→ Your instructions
Reproduce all the entries exactly.

Saved entries
......
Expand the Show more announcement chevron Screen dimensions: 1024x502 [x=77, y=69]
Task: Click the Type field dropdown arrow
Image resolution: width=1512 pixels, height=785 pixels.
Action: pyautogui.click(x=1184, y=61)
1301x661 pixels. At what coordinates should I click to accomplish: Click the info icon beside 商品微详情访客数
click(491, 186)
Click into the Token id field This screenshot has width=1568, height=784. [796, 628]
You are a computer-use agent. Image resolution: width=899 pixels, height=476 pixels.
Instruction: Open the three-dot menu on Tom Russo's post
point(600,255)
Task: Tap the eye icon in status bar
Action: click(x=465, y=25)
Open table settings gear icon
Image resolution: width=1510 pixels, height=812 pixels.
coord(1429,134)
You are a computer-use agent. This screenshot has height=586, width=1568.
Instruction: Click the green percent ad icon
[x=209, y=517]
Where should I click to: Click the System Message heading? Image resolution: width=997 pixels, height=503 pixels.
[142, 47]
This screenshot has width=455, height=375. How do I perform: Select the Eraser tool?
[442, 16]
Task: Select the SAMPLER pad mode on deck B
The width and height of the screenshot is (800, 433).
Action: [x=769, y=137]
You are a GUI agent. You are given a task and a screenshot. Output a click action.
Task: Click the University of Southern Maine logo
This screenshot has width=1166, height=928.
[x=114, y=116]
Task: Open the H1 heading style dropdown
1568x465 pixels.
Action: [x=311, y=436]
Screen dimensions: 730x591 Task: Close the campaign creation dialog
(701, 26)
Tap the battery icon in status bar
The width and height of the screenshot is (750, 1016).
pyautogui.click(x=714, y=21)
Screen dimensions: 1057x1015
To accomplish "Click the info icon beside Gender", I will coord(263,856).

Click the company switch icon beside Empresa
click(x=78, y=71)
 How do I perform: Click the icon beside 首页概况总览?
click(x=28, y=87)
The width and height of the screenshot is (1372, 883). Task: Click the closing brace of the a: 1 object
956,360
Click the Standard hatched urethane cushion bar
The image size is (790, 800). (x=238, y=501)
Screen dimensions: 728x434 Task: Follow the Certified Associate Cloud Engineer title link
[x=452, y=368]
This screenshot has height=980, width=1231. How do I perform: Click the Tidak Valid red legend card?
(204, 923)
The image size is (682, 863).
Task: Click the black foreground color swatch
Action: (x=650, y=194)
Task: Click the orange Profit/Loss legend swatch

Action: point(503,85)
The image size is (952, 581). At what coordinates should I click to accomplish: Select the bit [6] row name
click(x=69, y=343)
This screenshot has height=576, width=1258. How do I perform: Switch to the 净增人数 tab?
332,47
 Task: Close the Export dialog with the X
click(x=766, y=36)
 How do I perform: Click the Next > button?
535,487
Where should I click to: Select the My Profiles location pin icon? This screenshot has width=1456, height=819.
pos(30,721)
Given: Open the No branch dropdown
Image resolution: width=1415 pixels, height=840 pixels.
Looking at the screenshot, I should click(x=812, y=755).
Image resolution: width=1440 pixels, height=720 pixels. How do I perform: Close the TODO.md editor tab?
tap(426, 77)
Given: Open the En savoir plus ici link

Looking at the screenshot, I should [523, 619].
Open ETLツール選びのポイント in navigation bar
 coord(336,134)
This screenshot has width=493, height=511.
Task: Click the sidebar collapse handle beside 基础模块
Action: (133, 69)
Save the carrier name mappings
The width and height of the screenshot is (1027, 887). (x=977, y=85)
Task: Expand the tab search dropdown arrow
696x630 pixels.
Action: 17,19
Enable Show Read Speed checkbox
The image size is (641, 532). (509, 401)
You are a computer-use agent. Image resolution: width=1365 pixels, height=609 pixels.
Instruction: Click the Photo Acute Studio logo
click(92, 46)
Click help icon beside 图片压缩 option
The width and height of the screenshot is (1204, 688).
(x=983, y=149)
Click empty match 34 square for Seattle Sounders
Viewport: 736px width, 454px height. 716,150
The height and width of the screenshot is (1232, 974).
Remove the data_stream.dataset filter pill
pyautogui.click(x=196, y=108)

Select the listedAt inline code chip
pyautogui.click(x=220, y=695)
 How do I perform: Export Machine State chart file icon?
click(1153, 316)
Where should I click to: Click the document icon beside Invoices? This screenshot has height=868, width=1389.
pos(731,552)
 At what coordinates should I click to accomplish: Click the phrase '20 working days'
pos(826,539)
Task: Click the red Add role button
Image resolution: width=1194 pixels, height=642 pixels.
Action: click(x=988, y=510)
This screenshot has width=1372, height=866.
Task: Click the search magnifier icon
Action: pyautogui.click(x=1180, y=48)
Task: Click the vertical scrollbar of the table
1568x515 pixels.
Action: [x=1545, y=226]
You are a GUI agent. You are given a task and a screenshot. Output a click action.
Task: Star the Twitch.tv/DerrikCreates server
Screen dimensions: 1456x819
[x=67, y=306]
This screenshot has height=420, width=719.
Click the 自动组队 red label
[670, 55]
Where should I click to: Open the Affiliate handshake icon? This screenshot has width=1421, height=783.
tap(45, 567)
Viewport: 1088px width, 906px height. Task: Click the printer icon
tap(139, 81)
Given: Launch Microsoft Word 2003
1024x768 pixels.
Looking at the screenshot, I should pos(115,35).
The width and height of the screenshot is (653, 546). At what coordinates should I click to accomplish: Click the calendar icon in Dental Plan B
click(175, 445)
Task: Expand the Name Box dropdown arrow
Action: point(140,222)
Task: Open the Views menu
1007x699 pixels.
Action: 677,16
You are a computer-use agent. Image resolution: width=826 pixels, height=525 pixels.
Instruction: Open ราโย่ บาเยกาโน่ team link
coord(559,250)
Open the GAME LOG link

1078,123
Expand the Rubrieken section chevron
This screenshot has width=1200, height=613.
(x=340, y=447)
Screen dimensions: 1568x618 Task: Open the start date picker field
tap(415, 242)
......
→ Problem solution
Expand the Show more announcement chevron Screen dimensions: 1024x502 [x=77, y=69]
Task: Click the Type field dropdown arrow
Image resolution: width=1512 pixels, height=785 pixels.
Action: pyautogui.click(x=1184, y=61)
1301x661 pixels. At what coordinates should I click to accomplish: Click the info icon beside 商品微详情访客数
click(491, 186)
Click into the Token id field This screenshot has width=1568, height=784. [796, 628]
You are a computer-use agent. Image resolution: width=899 pixels, height=476 pixels.
Instruction: Open the three-dot menu on Tom Russo's post
point(600,255)
Task: Tap the eye icon in status bar
Action: click(x=465, y=25)
Open table settings gear icon
Image resolution: width=1510 pixels, height=812 pixels.
coord(1429,134)
You are a computer-use agent. This screenshot has height=586, width=1568.
Instruction: Click the green percent ad icon
[x=209, y=517]
Where should I click to: Click the System Message heading? Image resolution: width=997 pixels, height=503 pixels.
[142, 47]
This screenshot has width=455, height=375. How do I perform: Select the Eraser tool?
[442, 16]
Task: Select the SAMPLER pad mode on deck B
The width and height of the screenshot is (800, 433).
Action: [x=769, y=137]
You are a GUI agent. You are given a task and a screenshot. Output a click action.
Task: Click the University of Southern Maine logo
This screenshot has width=1166, height=928.
[x=114, y=116]
Task: Open the H1 heading style dropdown
1568x465 pixels.
Action: [x=311, y=436]
Screen dimensions: 730x591 Task: Close the campaign creation dialog
(701, 26)
Tap the battery icon in status bar
The width and height of the screenshot is (750, 1016).
pyautogui.click(x=714, y=21)
Screen dimensions: 1057x1015
To accomplish "Click the info icon beside Gender", I will coord(263,856).

Click the company switch icon beside Empresa
click(x=78, y=71)
 How do I perform: Click the icon beside 首页概况总览?
click(x=28, y=87)
The width and height of the screenshot is (1372, 883). Task: Click the closing brace of the a: 1 object
956,360
Click the Standard hatched urethane cushion bar
The image size is (790, 800). (x=238, y=501)
Screen dimensions: 728x434 Task: Follow the Certified Associate Cloud Engineer title link
[x=452, y=368]
This screenshot has height=980, width=1231. How do I perform: Click the Tidak Valid red legend card?
(204, 923)
The image size is (682, 863).
Task: Click the black foreground color swatch
Action: (x=650, y=194)
Task: Click the orange Profit/Loss legend swatch

Action: point(503,85)
The image size is (952, 581). At what coordinates should I click to accomplish: Select the bit [6] row name
click(x=69, y=343)
This screenshot has height=576, width=1258. How do I perform: Switch to the 净增人数 tab?
332,47
 Task: Close the Export dialog with the X
click(x=766, y=36)
 How do I perform: Click the Next > button?
535,487
Where should I click to: Select the My Profiles location pin icon? This screenshot has width=1456, height=819.
pos(30,721)
Given: Open the No branch dropdown
Image resolution: width=1415 pixels, height=840 pixels.
Looking at the screenshot, I should click(x=812, y=755).
Image resolution: width=1440 pixels, height=720 pixels. How do I perform: Close the TODO.md editor tab?
tap(426, 77)
Given: Open the En savoir plus ici link

Looking at the screenshot, I should [523, 619].
Open ETLツール選びのポイント in navigation bar
 coord(336,134)
This screenshot has width=493, height=511.
Task: Click the sidebar collapse handle beside 基础模块
Action: (133, 69)
Save the carrier name mappings
The width and height of the screenshot is (1027, 887). (x=977, y=85)
Task: Expand the tab search dropdown arrow
696x630 pixels.
Action: 17,19
Enable Show Read Speed checkbox
The image size is (641, 532). (509, 401)
You are a computer-use agent. Image resolution: width=1365 pixels, height=609 pixels.
Instruction: Click the Photo Acute Studio logo
click(92, 46)
Click help icon beside 图片压缩 option
The width and height of the screenshot is (1204, 688).
(x=983, y=149)
Click empty match 34 square for Seattle Sounders
Viewport: 736px width, 454px height. 716,150
The height and width of the screenshot is (1232, 974).
Remove the data_stream.dataset filter pill
pyautogui.click(x=196, y=108)

Select the listedAt inline code chip
pyautogui.click(x=220, y=695)
 How do I perform: Export Machine State chart file icon?
click(1153, 316)
Where should I click to: Click the document icon beside Invoices? This screenshot has height=868, width=1389.
pos(731,552)
 At what coordinates should I click to accomplish: Click the phrase '20 working days'
pos(826,539)
Task: Click the red Add role button
Image resolution: width=1194 pixels, height=642 pixels.
Action: click(x=988, y=510)
This screenshot has width=1372, height=866.
Task: Click the search magnifier icon
Action: pyautogui.click(x=1180, y=48)
Task: Click the vertical scrollbar of the table
1568x515 pixels.
Action: [x=1545, y=226]
You are a GUI agent. You are given a task and a screenshot. Output a click action.
Task: Star the Twitch.tv/DerrikCreates server
Screen dimensions: 1456x819
[x=67, y=306]
This screenshot has height=420, width=719.
Click the 自动组队 red label
[670, 55]
Where should I click to: Open the Affiliate handshake icon? This screenshot has width=1421, height=783.
tap(45, 567)
Viewport: 1088px width, 906px height. Task: Click the printer icon
tap(139, 81)
Given: Launch Microsoft Word 2003
1024x768 pixels.
Looking at the screenshot, I should pos(115,35).
The width and height of the screenshot is (653, 546). At what coordinates should I click to accomplish: Click the calendar icon in Dental Plan B
click(175, 445)
Task: Expand the Name Box dropdown arrow
Action: point(140,222)
Task: Open the Views menu
1007x699 pixels.
Action: 677,16
You are a computer-use agent. Image resolution: width=826 pixels, height=525 pixels.
Instruction: Open ราโย่ บาเยกาโน่ team link
coord(559,250)
Open the GAME LOG link

1078,123
Expand the Rubrieken section chevron
This screenshot has width=1200, height=613.
(x=340, y=447)
Screen dimensions: 1568x618 Task: Open the start date picker field
tap(415, 242)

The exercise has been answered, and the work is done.